WHAT YOU WILL DO: Copy the lines word for word. Begin at the line that contains "Where should I click to: Click the XAUUSD" and end with the final line of the data.
==== SUPPLIED RECORDS
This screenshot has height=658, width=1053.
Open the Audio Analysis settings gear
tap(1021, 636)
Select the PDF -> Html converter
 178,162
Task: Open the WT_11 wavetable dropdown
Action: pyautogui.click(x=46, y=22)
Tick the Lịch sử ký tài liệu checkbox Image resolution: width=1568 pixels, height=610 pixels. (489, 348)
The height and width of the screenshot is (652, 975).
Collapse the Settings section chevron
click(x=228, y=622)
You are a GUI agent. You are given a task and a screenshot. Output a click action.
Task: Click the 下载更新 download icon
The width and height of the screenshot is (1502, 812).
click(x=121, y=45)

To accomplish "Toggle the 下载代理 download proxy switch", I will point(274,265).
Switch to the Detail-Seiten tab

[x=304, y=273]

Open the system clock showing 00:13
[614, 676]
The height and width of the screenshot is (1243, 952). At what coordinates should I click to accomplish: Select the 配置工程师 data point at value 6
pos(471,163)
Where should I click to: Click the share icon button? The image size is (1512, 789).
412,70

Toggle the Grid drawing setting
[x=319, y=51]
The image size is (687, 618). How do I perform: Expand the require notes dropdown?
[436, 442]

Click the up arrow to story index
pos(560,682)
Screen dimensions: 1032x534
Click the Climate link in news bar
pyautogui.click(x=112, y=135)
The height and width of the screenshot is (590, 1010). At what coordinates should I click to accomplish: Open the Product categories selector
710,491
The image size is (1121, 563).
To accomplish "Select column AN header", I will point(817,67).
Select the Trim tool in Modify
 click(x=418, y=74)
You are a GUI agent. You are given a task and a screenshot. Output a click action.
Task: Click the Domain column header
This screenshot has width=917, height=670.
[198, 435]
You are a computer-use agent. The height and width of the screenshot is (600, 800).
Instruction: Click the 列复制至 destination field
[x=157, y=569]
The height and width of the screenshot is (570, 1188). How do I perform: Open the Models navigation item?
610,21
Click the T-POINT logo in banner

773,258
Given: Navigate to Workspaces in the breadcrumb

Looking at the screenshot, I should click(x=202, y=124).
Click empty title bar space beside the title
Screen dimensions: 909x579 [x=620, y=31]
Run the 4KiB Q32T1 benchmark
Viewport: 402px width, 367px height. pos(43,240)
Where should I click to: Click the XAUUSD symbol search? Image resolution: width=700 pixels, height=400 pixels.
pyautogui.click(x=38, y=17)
========
RESULT:
Where should I click to: Click the XAUUSD symbol search? Image resolution: width=700 pixels, height=400 pixels.
pyautogui.click(x=38, y=17)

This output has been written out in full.